Lex is a character that is trying to find her place in the world. She is a sympathetic character. She wants to fit in, do her job and also catch the bad guys, but if she does that, she will lose what she has built for herself in Croak. Lex is not a complex character. The decisions she makes are based on her own good than what she would really like to do, but when she sets her mind on something, she does her best to follow through.

The world-building in Croak is really well thought out, how the reapers travel, how deaths are discovered and other things that surround the world of Croak. There is still some mystery towards the world without giving everything away. Death and the afterlife are explained in such a way as to not turn away the casual reader. The pacing does slow down at times when explaining the world, but I expect that with a first novel in a series. I am looking forward to seeing how this world expands and grows.

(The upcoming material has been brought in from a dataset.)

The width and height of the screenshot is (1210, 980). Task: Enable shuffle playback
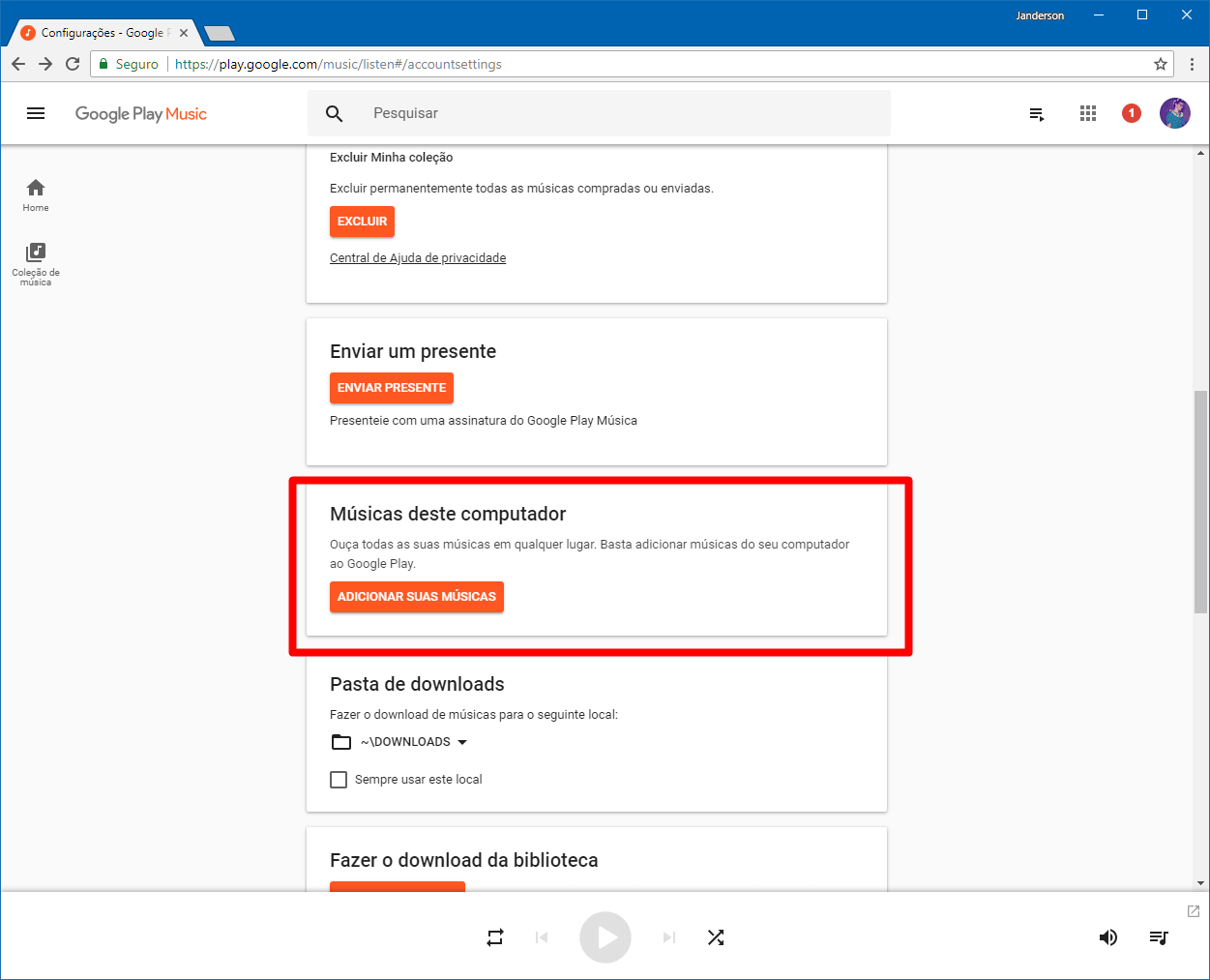pos(716,936)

In the end, what I took away from Croak was that in order to be a grim reaper you have to exhibit uber-violent tendencies and have a really strange name like Driggs, Zara, Kilda or Kloo. The humorous nature of the book kept me reading. Unfortunately, I did find the end a little predictable which made it much harder to read when it happened. Anytime a book makes me feel emotion, it makes it a wonderful read.

Notable Scene:

“How did you –“

“Experience. Once you’ve got enough of it, determining cause of death becomes second nature.”

The urge to search the ship for the guilty party quickly arose, but Lex remembered what Zara had told her the day before, and she reluctantly held it in check. “Oh, really?” she said nonchalantly as they scythed into the stands of a jam-packed baseball stadium. “Then how did this guy die?”

She pointed at the Target, a man bent over his souvenir program, oblivious to the events unfolding around him. Lex looked around, dazed. There was just something eerie about the silent scene of thirty-eight thousand screaming fans fixed in mid-cheer, players hovering in petrified dives toward the bases, and stationary beer splashing its thick globules across the stands.

“Experience,” Driggs said, frowning, “can also be a fickle mistress.” He peered at the field, then dropped to the ground.

“What are you doing?”

“Looking for a ball,” he said from underneath the seats. “Maybe he was hit by a line drive.”

“Yeah, right. I loathe sports as much as the next marginally intelligent being, but even I know a ball could never reach all the way up here. And even if it could, it wouldn’t be fatal.”

“True.” He straightened up to examine the man more closely. “No visible signs of injury, doesn’t look like he’s having any health problems. Go ahead, touch him.” Lex obliged, though something about this scene was starting to feel very off.

Drigg’s concern grew as he Culled the Gamma. “It’s like he just . . . stopped living. Maybe – “

He stopped abruptly, dropping to the floor once again. He peered up at the man’s face. “Look at this,” he said, his voice strange.

Lex crouched down beside him. “Whoa.”

The man’s eyes were completely white.

The Croak Series:

1. Croak

2. Scorch

FTC Advisory: Houghton Mifflin Harcourt/Graphia provided me with a copy of Croak. No goody bags, sponsorships, “material connections,” or bribes were exchanged for my review.